Radio Doug

s-t-t at juno.com s-t-t at juno.com
Sat Mar 29 09:42:28 PST 2003


Doug wrote:
> I really like her earlier work

I liked what she wrote about the "pro-church" movement during the last election. Excellent piece. That's why I was so taken aback yesterday.

I'm a sucker for fighting secularists, hence my original taste for Hitch, a Free Inquiry contributor. IMNSHO, there aren't enough of 'em, so it's distressing when the best we've got start sounding like vendors for 31 Flavors of Imperialism.


> I agree with her that psychosexual factors are important in politics
> - - but she needs to integrate them with a political economy
> perspective. And I agree that "fundamentalism" is a threat too - but
> the 82nd Airborne should never be confused with a progressive social
> force. To her that's naive.

Ditto on all counts, but isn't this that forced choice between Western democracy versus fundamentalism, where the only acceptable evidence of one's anti-theocrat cred is endorsing US foreign policy, hence the epithets?

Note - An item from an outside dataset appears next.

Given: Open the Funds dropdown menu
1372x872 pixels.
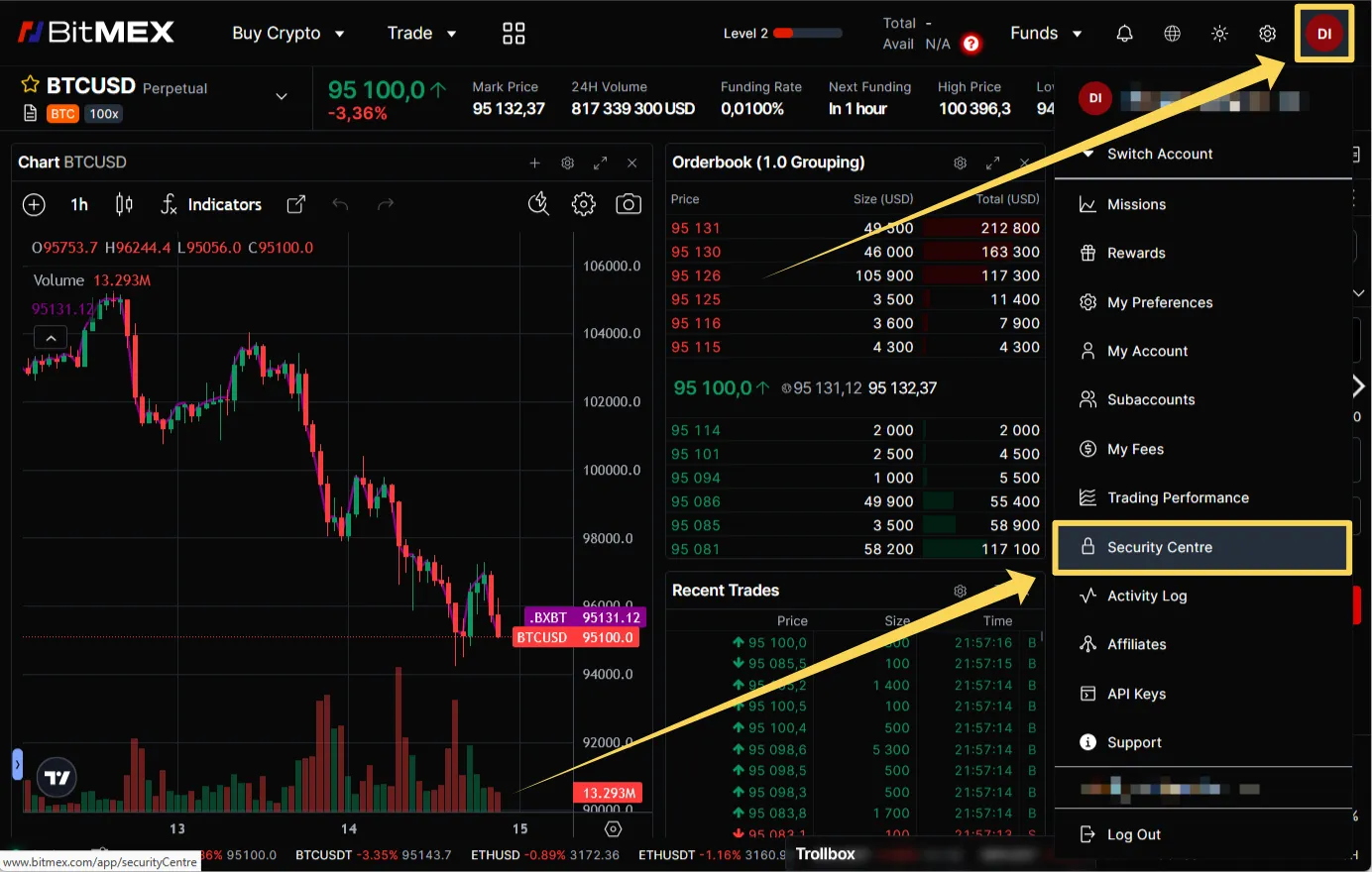Looking at the screenshot, I should pyautogui.click(x=1045, y=34).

She provided an enduring example of the fact that too many Western liberals have become so against fundamentalism (even where it isn't the target) that they're willing to dispense with liberal democracy (i.e. US military occupation of Iraq) to beat it, just like Zizek quoted G.K. Chesterton:

"Men who begin to fight the Church for the sake of freedom and humanity end by flinging away freedom and humanity if only they may fight the Church . . . I know a man who has such a passion for proving that he will have no personal existence after death that he falls back on the position that he has no personal existence now . . . I have known people who showed that there could be no divine judgements by showing that there can be no human judgements . . . We do not admire, we hardly excuse, the fanatic who wrecks this world for love of the other. But what are we to say of the fanatic who wrecks this world out of hatred for the other? He sacrifices the very existence of humanity to the non-existence of God. He offers his victims not to the altar, but merely to assert the idleness of the altar and the emptiness of the throne . . . With their oriental doubts about personality they do not make certain that we shall have no personal life hereafter; they only make certain that we shall not have a very jolly or complete on here . . . The secularists have not wrecked divine things; but the secularists have wrecked secular things, if that is any comfort to them."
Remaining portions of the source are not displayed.